次に, ゲームオーバー時の画面の表示の実装を見てみましょう。

if player.player_state == PLAYER_DEAD:
    screen.blit(img_gameover, [0, 250])
    gameover_font = pygame.font.Font("assets/fonts/font.ttf", 48)
    gameover_text = gameover_font.render(
        f"PRESS `Q` TO QUIT", True, (255, 255, 255)
    )
    outline_text = gameover_font.render(
        f"PRESS `Q` TO QUIT", True, (0, 0, 0)
    )
    df = 3
    screen.blit(outline_text, [240 + df, 400])
    screen.blit(outline_text, [240 - df, 400])
    screen.blit(outline_text, [240 + df, 400 + df])
    screen.blit(outline_text, [240 - df, 400 - df])
    screen.blit(outline_text, [240, 400 + df])
    screen.blit(outline_text, [240, 400 - df])
    screen.blit(outline_text, [240 - df, 400 + df])
    screen.blit(outline_text, [240 + df, 400 - df])
    screen.blit(gameover_text, [240, 400])

このコードはgameover_textとoutline_textを作り, 外枠付きの文字をscreen.blitで書いています。その時の画面は下のようになります。
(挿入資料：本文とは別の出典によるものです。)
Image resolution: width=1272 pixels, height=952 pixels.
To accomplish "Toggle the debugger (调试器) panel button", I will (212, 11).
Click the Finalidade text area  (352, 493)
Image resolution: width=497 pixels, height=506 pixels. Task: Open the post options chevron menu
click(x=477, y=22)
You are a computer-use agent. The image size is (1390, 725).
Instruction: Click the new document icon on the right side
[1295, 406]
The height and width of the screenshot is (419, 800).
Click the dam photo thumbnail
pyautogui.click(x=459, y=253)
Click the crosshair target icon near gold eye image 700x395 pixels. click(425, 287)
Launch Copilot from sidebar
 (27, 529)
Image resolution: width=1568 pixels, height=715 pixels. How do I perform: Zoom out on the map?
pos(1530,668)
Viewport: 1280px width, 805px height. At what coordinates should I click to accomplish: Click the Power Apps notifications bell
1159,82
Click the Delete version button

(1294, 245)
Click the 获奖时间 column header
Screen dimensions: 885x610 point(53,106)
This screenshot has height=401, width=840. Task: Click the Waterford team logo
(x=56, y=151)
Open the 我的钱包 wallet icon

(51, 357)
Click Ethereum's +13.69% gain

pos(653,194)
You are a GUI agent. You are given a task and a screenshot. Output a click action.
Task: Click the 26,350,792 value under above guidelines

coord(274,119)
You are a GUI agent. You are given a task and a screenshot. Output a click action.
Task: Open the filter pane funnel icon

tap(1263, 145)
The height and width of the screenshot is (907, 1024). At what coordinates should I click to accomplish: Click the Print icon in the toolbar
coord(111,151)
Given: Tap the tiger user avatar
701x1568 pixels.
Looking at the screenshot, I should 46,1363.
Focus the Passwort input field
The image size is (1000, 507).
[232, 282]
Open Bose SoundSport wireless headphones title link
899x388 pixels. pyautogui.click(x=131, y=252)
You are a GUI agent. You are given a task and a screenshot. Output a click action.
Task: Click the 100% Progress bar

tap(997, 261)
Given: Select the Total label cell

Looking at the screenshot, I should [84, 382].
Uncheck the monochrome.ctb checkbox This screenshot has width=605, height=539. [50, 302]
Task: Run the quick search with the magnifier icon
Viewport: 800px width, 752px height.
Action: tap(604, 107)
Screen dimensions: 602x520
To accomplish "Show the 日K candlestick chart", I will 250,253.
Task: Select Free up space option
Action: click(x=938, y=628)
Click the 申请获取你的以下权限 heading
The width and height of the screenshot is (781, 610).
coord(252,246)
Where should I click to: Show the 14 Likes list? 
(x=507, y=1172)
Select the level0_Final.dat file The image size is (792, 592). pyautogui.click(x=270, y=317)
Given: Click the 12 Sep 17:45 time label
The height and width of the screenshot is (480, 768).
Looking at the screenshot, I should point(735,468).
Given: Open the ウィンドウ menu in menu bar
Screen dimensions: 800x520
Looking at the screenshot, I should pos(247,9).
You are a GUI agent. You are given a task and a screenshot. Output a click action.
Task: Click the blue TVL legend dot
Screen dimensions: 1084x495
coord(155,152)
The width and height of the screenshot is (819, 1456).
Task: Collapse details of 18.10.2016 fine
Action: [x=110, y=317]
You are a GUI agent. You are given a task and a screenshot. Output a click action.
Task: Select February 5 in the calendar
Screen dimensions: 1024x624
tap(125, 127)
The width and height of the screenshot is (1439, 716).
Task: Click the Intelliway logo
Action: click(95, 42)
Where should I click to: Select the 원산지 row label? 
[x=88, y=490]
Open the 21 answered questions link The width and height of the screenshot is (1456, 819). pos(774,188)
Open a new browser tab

スクリーンショット 2023-12-19 20.49.58.png

PRESS `Q` TO RUITの文字が黒縁文字になっていることがわかると思います。
ここのコードはロジックは簡単ですが長いのでdraw_game_over(player: Player)というような関数でまとめてしまっておいたほうが良かったかもしれません。

ここまでお疲れ様でした。ラスト一行です。

clock.tick(FPS)

ここはpygameのClockオブジェクトによりFPS制御を行っているコードです。このコードがあることによって、while文内部の処理が1秒間にFPS回実行されることを保証してくれています。(FPSが大きすぎる場合はその限りではない。)この処理を挟むことでゲームのCPU使用率などを抑えてくれるので必ずいれておきましょう。

いかがでしたか?

前編後編でかなり詳しくpygameでシューティングゲームを作る方法を述べてきました。何かわからないことや詰まったことがあればコメントやXにて教えてくれるとありがたいです。さて、ここでは僕が大学の授業で作ったものを追加の実装案を話していこうかなと思います。

  • アニメーションをつける
    class Explodeの実装でもいいましたがやはりアニメーションはつけたほうが見栄えもするし面白いです。たくさんの素材画像を用意して少し実装の仕方は混み入りますが実装してあげましょう。
  • 音楽, 効果音を増やす
    pygameではBGM以外にも効果音を追加することができます。弾を撃つ時, 爆発音, 敵にヒットした時, レベルアップした時, アイテムを取得した時などに効果音をつけてあげましょう。
  • レベルシステムを作る
    レベルアップで攻撃方法の追加とかがあるとやっぱりゲームとしては面白いです。僕は授業でビームを追加しました。

スクリーンショット 2023-12-19 21.06.33.png

  • 敵の追加, ボスの追加
    少し強い敵やボスの追加もおすすめです。ボスには体力ゲージをつけてあげるとプレイヤーも遊びやすくなります。

スクリーンショット 2023-12-19 21.06.16.png

  • 敵AIの強化

簡単な数学を駆使することで敵AIの強化を行うことができます
↓大学で発表したスライド

スクリーンショット 2023-12-19 21.04.20.png

みんなも自分で自分が面白いと思うゲームを作って遊んでみてくださいね。